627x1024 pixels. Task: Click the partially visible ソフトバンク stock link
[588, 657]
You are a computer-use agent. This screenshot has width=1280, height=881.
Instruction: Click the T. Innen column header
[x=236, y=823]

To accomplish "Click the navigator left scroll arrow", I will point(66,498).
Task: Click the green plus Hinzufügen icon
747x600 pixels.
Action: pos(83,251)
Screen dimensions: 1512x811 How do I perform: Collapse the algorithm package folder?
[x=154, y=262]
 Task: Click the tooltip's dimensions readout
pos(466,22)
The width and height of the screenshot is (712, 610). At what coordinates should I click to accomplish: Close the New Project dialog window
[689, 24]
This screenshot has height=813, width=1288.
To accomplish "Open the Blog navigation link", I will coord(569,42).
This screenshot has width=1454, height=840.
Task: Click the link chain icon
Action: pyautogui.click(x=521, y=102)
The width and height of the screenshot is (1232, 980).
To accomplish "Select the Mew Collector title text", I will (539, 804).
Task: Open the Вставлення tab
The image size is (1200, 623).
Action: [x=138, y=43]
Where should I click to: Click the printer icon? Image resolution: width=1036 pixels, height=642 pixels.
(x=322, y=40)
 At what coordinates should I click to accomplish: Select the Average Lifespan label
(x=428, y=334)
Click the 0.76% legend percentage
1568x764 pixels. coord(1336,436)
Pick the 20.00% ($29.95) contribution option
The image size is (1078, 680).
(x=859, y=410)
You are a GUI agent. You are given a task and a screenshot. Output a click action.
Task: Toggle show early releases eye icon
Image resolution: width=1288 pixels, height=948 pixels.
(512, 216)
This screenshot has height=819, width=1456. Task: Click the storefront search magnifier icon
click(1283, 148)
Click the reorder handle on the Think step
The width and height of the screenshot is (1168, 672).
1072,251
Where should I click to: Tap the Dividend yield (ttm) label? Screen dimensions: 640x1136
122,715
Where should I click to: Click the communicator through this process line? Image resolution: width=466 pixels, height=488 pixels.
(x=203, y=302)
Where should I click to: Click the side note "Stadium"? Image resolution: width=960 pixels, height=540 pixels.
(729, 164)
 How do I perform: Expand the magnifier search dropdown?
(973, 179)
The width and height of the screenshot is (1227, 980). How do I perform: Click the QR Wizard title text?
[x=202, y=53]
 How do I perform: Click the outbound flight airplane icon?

^^^^

> [Given request]: Copy out all of the records above word for word, keeping every line unchanged and in the same order.

> [Solution to the problem]:
627x1024 pixels. Task: Click the partially visible ソフトバンク stock link
[588, 657]
You are a computer-use agent. This screenshot has width=1280, height=881.
Instruction: Click the T. Innen column header
[x=236, y=823]

To accomplish "Click the navigator left scroll arrow", I will point(66,498).
Task: Click the green plus Hinzufügen icon
747x600 pixels.
Action: pos(83,251)
Screen dimensions: 1512x811 How do I perform: Collapse the algorithm package folder?
[x=154, y=262]
 Task: Click the tooltip's dimensions readout
pos(466,22)
The width and height of the screenshot is (712, 610). At what coordinates should I click to accomplish: Close the New Project dialog window
[689, 24]
This screenshot has height=813, width=1288.
To accomplish "Open the Blog navigation link", I will coord(569,42).
This screenshot has width=1454, height=840.
Task: Click the link chain icon
Action: pyautogui.click(x=521, y=102)
The width and height of the screenshot is (1232, 980).
To accomplish "Select the Mew Collector title text", I will (539, 804).
Task: Open the Вставлення tab
The image size is (1200, 623).
Action: [x=138, y=43]
Where should I click to: Click the printer icon? Image resolution: width=1036 pixels, height=642 pixels.
(x=322, y=40)
 At what coordinates should I click to accomplish: Select the Average Lifespan label
(x=428, y=334)
Click the 0.76% legend percentage
1568x764 pixels. coord(1336,436)
Pick the 20.00% ($29.95) contribution option
The image size is (1078, 680).
(x=859, y=410)
You are a GUI agent. You are given a task and a screenshot. Output a click action.
Task: Toggle show early releases eye icon
Image resolution: width=1288 pixels, height=948 pixels.
(512, 216)
This screenshot has height=819, width=1456. Task: Click the storefront search magnifier icon
click(1283, 148)
Click the reorder handle on the Think step
The width and height of the screenshot is (1168, 672).
1072,251
Where should I click to: Tap the Dividend yield (ttm) label? Screen dimensions: 640x1136
122,715
Where should I click to: Click the communicator through this process line? Image resolution: width=466 pixels, height=488 pixels.
(x=203, y=302)
Where should I click to: Click the side note "Stadium"? Image resolution: width=960 pixels, height=540 pixels.
(729, 164)
 How do I perform: Expand the magnifier search dropdown?
(973, 179)
The width and height of the screenshot is (1227, 980). How do I perform: Click the QR Wizard title text?
[x=202, y=53]
 How do I perform: Click the outbound flight airplane icon?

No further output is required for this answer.